En septembre 2003, Edward W. Saïd est décédé des suites d'une leucémie. Professeur de littérature comparée à l'Université Columbia, il fut l'auteur d'un nombre important d'ouvrages consacrés à la critique littéraire, à l'analyse politique du Moyen-Orient et même à la musique. Son livre le plus connu demeure L'Orientalisme - L'Orient créé par l'Occident, publié en anglais en 1978 et traduit en 1980, au Seuil.
La thèse de ce livre consistait à montrer comment le colonialisme imposa sa vision de l'Orient au monde occidental. Ce colonialisme culturel fut propagé notamment par la littérature, au moins depuis l'expédition d'Égypte par Bonaparte. On songe par exemple au Salammbô de Flaubert ou aux oeuvres de Pierre Loti. Selon Saïd, cette interprétation, l'«orientalisme», sera ensuite reprise par l'Orient lui-même. De plus en plus incapable de se voir sans la lorgnette imposée par l'Occident, l'Orient finira par réclamer comme sienne cette image caricaturale de son propre univers social. Saïd s'est évertué à dénoncer cette forme de colonialisme qui trompait à la fois l'imaginaire de l'Occident sur l'Orient, mais aussi de l'Orient sur lui-même.

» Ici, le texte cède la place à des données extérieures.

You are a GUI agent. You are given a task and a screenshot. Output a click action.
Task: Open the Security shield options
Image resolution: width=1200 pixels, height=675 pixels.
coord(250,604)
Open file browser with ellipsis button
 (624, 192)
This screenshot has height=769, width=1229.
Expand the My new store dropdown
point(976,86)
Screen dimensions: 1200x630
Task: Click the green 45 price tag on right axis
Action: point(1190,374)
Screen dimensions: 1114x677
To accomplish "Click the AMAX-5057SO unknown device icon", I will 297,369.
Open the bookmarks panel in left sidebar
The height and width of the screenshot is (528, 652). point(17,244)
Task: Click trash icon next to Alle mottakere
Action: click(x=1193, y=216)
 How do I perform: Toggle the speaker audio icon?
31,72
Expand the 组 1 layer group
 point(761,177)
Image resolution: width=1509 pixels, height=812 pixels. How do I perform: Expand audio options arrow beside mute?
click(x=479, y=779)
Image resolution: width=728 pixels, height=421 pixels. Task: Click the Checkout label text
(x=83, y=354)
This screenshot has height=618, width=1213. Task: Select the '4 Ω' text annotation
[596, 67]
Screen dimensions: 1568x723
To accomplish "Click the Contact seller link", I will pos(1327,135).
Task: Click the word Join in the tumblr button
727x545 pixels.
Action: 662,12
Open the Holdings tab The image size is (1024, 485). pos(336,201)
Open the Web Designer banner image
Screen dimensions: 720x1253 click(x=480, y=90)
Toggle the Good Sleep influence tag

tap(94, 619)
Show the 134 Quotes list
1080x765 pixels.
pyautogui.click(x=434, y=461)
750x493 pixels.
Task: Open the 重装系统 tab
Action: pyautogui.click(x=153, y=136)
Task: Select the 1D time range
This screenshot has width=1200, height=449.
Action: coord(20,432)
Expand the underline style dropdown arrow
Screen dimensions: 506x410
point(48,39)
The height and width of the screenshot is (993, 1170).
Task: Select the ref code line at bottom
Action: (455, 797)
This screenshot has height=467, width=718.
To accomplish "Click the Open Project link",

La pertinence de cette thèse se révèle aussi à la lumière des phénomènes politiques les plus récents. L'orientalisme agit toujours, mais nous sommes passés des Turcs de L'Enlèvement au sérail aux brutes islamistes affrontant le brave Jack Bauer dans la Série 24. Beau progrès! Ainsi, depuis au moins le 11 septembre 2001, l'islamisme est un nouvel orientalisme. À force de décrire tout le monde arabe comme un nid de terroristes, nous avons fini par y croire. Depuis la fin de la guerre froide, le fanatisme religieux -- supposé chez tout mouvement politique du Moyen-Orient -- serait notre nouvel ennemi. La suite logique des choses était que l'Orient finisse par adapter son comportement pour le rendre conforme à l'idée que nous avions de lui. Peu à peu, le mouvement radical islamiste s'est fait la caricature de lui-même en adoptant des habits taillés sur mesure pour lui par la droite occidentale.
Un point commun
S'il y a une chose sur laquelle s'entendent les radicaux de chaque camp, c'est l'étonnante simplicité avec laquelle ils conçoivent leur rôle respectif. Dans certains cas, il s'agira d'un discours rhétorique fasciste où abondent les références au combat pour la cause divine. On peut le voir autant dans la charte du Hamas qu'en lisant les livres d'Ann Coulter. Dans de telles conditions, le succès des analyses simplistes d'un Samuel Huntington sur le «choc des civilisations» n'est pas étonnant. L'effet est sensiblement le même qu'aux XVIIIe et XIXe siècles. L'orientalisme annule les nuances et solidifie les différences, ce qui explique les discours du type «avec ou contre nous».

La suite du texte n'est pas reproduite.